Le printemps est la saison des semis et avec elle arrive le moment de préparer les plates-bandes. Dans les jardins conventionnels, il est fréquent d’y pratiquer un labour impliquant le retournement de la terre à l’aide d’une bêche ou d’un motoculteur.
Néanmoins, cette opération s’accompagne de son lot de perturbations. Le labourage excessif bouleverse la structure naturelle du sol en dégradant ses agrégats et en déstabilisant les couches de terre qui ont mis des décennies à se former. En outre, cette action augmente l’évaporation de l’eau, ce qui est particulièrement préjudiciable dans les régions sujettes à la sécheresse ou à des précipitations irrégulières.
Ménager la microfaune
Le sol abrite aussi une multitude d’organismes vivants, tels que les vers de terre, les bactéries et les champignons, qui contribuent à sa fertilité et à sa santé.
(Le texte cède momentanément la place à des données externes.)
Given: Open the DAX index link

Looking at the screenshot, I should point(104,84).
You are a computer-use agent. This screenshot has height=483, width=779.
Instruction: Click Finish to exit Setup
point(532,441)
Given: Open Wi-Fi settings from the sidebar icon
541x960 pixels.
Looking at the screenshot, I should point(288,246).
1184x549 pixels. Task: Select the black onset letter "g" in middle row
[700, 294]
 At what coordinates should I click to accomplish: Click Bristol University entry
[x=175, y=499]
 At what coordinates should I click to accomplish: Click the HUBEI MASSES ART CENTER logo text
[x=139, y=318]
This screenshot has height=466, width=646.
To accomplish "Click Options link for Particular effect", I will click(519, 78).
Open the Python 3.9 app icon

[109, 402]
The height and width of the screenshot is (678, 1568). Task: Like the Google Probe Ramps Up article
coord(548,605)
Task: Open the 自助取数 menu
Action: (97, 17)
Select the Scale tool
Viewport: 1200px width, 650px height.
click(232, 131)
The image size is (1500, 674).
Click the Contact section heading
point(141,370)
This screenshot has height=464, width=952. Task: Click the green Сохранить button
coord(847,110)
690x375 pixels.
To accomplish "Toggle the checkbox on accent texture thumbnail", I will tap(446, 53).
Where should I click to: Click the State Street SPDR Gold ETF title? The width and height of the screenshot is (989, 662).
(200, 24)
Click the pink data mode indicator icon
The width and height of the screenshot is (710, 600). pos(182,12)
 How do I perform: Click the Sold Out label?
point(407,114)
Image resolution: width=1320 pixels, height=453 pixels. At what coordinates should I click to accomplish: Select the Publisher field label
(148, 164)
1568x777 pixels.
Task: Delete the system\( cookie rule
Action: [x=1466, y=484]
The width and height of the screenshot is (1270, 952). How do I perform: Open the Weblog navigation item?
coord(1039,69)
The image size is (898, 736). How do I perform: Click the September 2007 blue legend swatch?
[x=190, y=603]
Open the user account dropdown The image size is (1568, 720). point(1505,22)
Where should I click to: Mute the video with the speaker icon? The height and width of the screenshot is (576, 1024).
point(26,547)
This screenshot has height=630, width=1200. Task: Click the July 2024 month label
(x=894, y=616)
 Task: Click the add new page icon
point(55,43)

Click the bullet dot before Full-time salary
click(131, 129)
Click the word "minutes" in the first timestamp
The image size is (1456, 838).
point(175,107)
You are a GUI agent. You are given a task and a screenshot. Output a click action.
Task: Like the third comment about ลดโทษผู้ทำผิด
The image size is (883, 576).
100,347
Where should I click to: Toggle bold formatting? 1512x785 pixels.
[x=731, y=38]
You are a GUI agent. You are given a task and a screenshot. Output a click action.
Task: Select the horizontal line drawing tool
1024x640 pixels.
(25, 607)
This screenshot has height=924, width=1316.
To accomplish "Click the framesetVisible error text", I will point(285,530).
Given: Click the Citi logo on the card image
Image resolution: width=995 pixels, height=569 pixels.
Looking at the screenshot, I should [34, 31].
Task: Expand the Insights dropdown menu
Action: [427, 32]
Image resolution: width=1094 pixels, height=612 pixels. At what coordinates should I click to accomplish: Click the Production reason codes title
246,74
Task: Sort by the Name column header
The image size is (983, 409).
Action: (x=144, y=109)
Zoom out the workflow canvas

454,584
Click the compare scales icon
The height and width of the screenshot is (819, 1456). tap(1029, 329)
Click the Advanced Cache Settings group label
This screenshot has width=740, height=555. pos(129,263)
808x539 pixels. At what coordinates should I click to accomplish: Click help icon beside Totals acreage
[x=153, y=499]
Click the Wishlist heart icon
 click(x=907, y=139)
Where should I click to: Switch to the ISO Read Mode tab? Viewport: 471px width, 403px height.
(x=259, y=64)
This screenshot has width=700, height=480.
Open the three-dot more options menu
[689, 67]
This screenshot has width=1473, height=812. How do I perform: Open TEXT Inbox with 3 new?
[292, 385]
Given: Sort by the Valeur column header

Le labour perturbe cet écosystème souterrain en modifiant les habitats et en ramenant certains organismes des profondeurs à la surface, ce qui les expose à des conditions auxquelles ces derniers ne sont pas adaptés. De plus, le travail intensif du sol sans «couverture» de protection le rend vulnérable à l’érosion éolienne et hydrique, entraînant la perte de la couche arable et la dégradation de sa fertilité.